Zespół Riverside rozpoczął niedawno swoje „ADHD Tour” W naszym kraju zagrają w sumie dwadzieścia koncertów promujących album „Anno Domini High Definition” a o Jest on mocniejszy niż wcześniejsze dokonania grupy, a przecież i tak już wcześniej muzyka tego zespołu miała w sobie naprawdę duży ładunek energii. Tak więc nie tylko fani progresywnego rocka, ale też metalu ucieszyli się z faktu, że zespół pojawił się także w Szczecinie. Dokładnie 2 października w „Słowianinie”

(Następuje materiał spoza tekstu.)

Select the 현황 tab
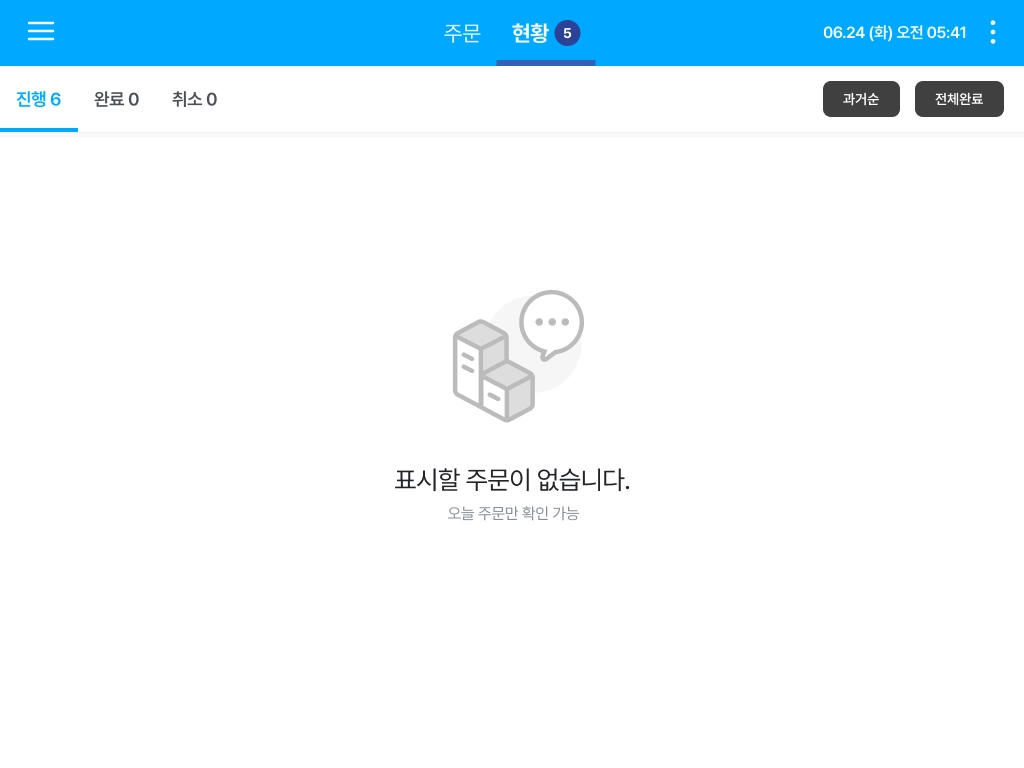This screenshot has height=768, width=1024. (530, 33)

Pierwszy wystartował jednak Division By Zero, który przez 40 minut przedstawił dużą część utworów ze swej płyty „Tyranny For Therapy” m.in. „Your Salvation” czy „Self Control” i trzeba przyznać, że zainteresował widzów. Progresywny metal wykonywany przez zespół z Ząbkowic przez niektórych był przyjmowany wręcz owacyjnie. Dlatego wokalista – Sławek Wierny – kilkakrotnie stwierdził, że „Na pewno tu wrócimy” Osobiście chętnie zobaczyłbym ponownie w Szczecinie perkusistę Mariusza Pretkiewicza z jego drugim zespołem (występuje bowiem jeszcze w grupie KAT)

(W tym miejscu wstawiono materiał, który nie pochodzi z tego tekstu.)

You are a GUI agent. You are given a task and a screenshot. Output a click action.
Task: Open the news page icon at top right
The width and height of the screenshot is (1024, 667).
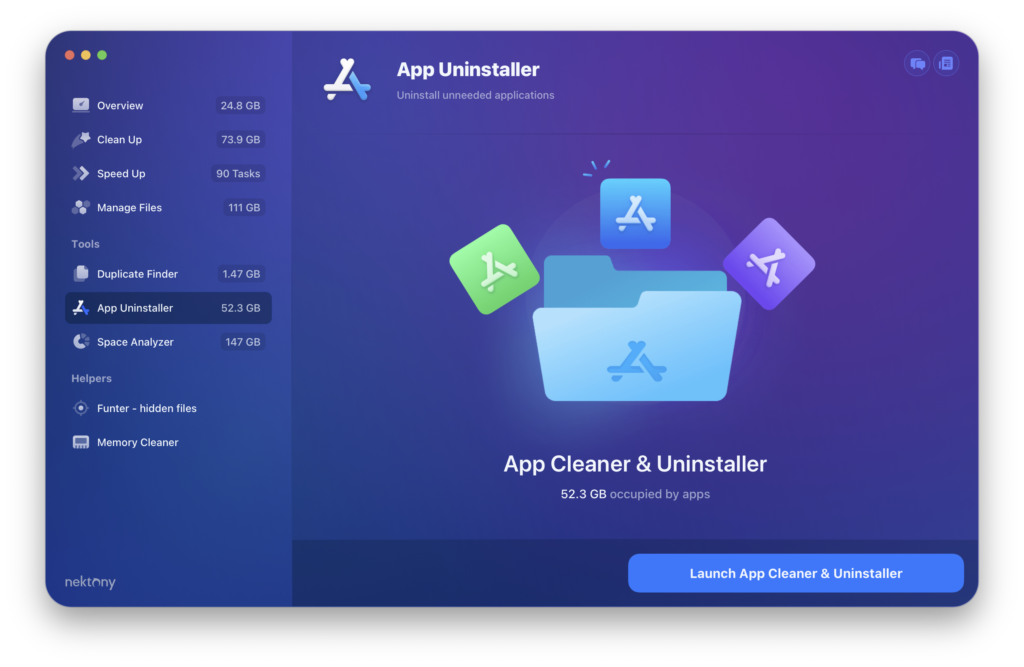pyautogui.click(x=946, y=64)
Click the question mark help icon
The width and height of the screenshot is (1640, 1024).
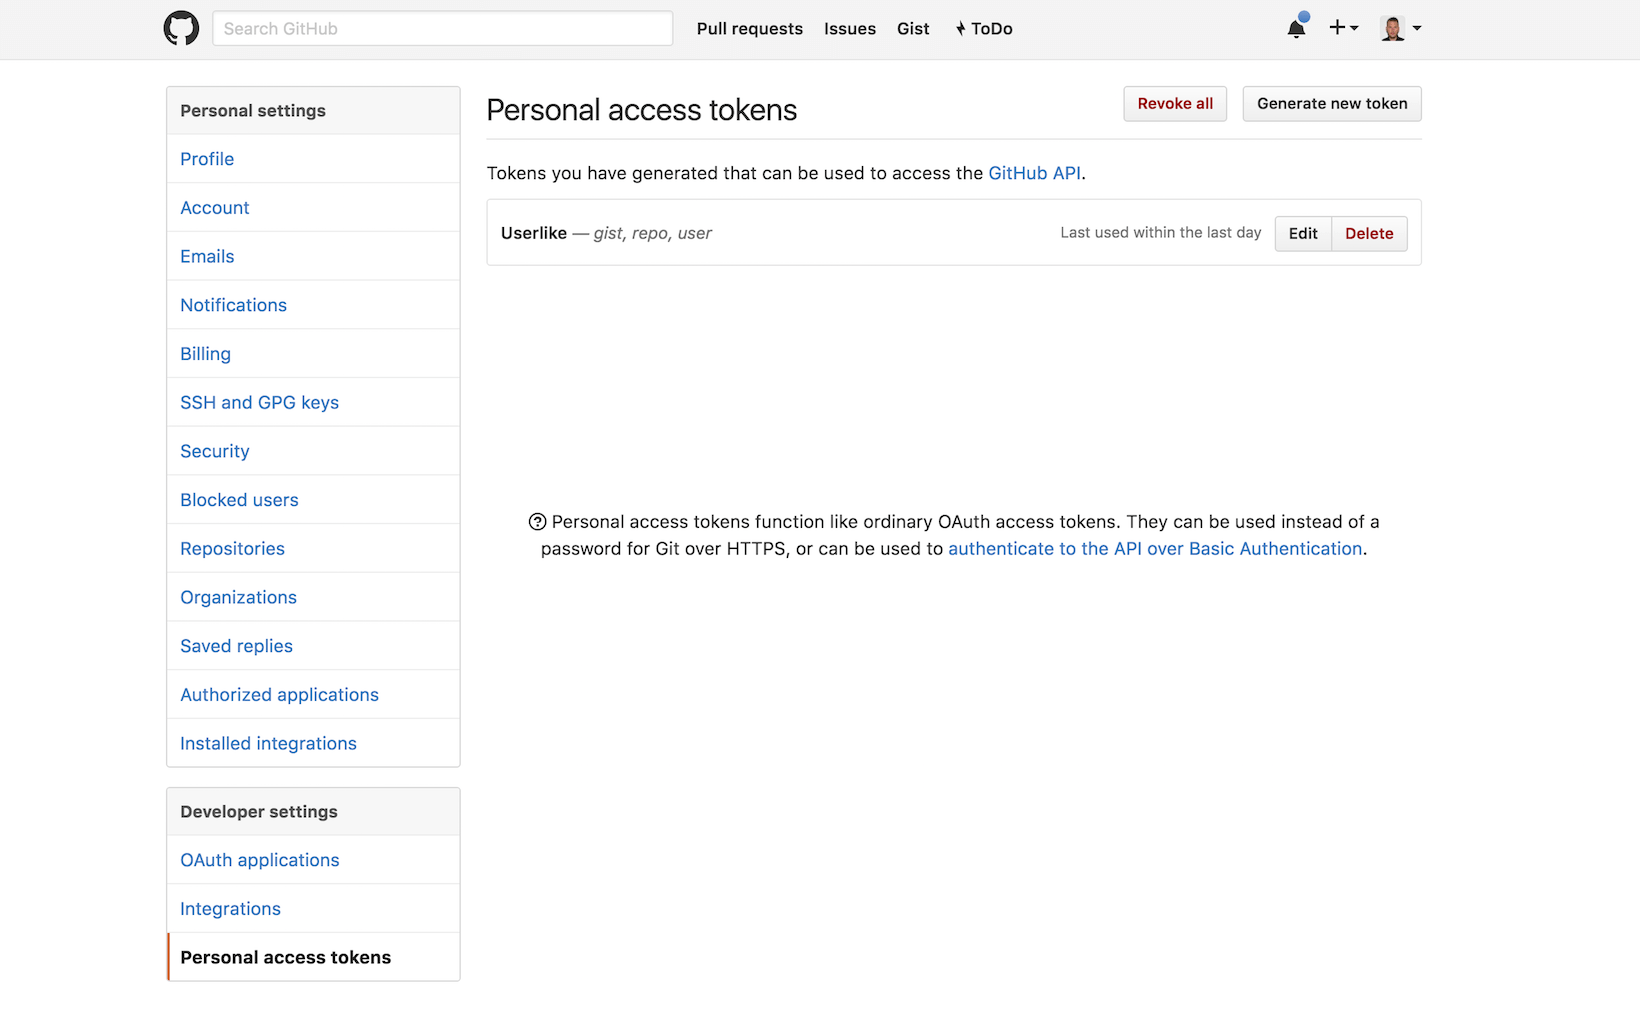tap(537, 522)
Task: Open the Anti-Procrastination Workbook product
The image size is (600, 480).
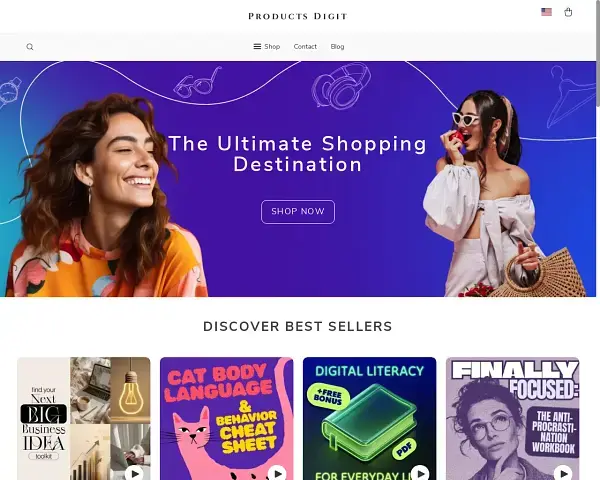Action: [x=512, y=418]
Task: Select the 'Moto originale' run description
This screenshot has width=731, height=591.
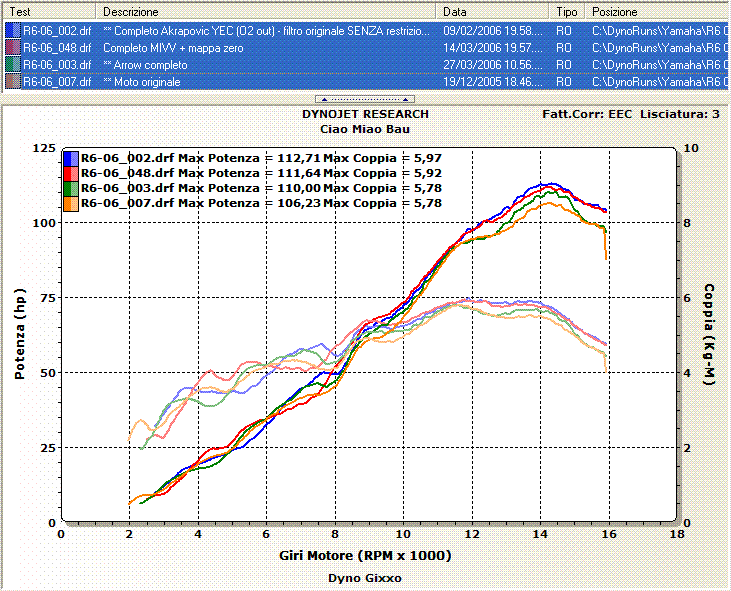Action: click(x=142, y=81)
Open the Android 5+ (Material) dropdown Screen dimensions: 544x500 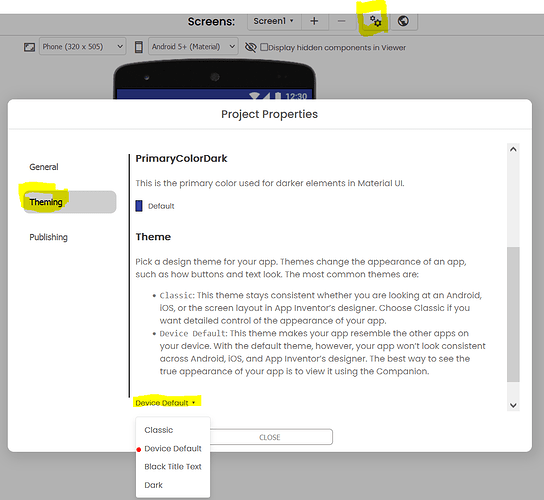click(x=194, y=46)
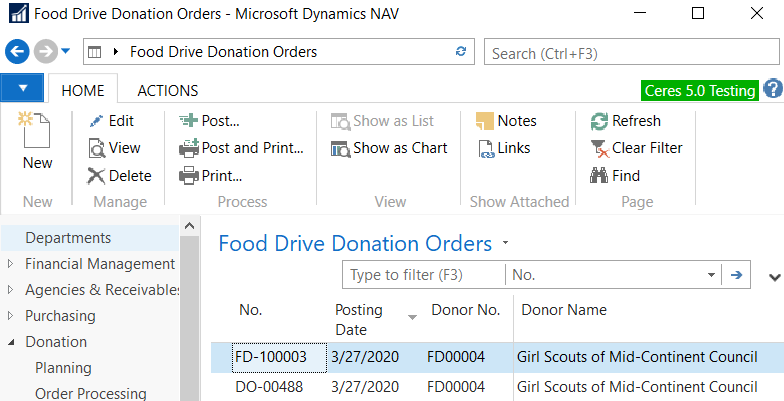The height and width of the screenshot is (401, 784).
Task: Switch to the ACTIONS ribbon tab
Action: tap(167, 90)
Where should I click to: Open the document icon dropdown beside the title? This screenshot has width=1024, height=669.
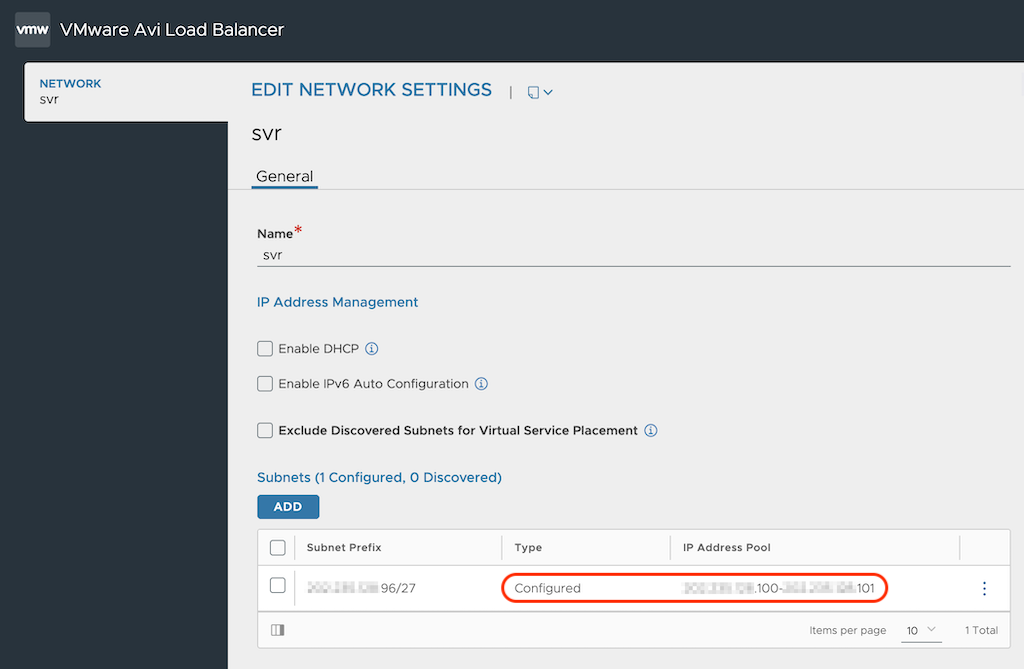click(539, 92)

Po 20-minutowej przerwie potrzebnej na zmiany techniczne (podczas której z taśmy brzmiały wodewilowe amerykańskie piosenki) przyszedł czas na głowne danie czyli Riverside. Piotr Grudziński (gitara elektryczna), Mariusz Duda (gitara basowa, śpiew), Piotr Kozieradzki (perkusja), Michał Łapaj (instrumenty klawiszowe i teremin).zaczęli od intro przechodzącego w „02.Panic Room”Ciekawie oświetlona scena, z tyłu , za muzykami konstrukcja w kształcie półkola (nawiązująca chyba do scenografii koncertów Pink Floyd), a po bokach roll-upy z okładką ostatniej płyty. To elementy, które na pewno przykuwały uwagę fanów.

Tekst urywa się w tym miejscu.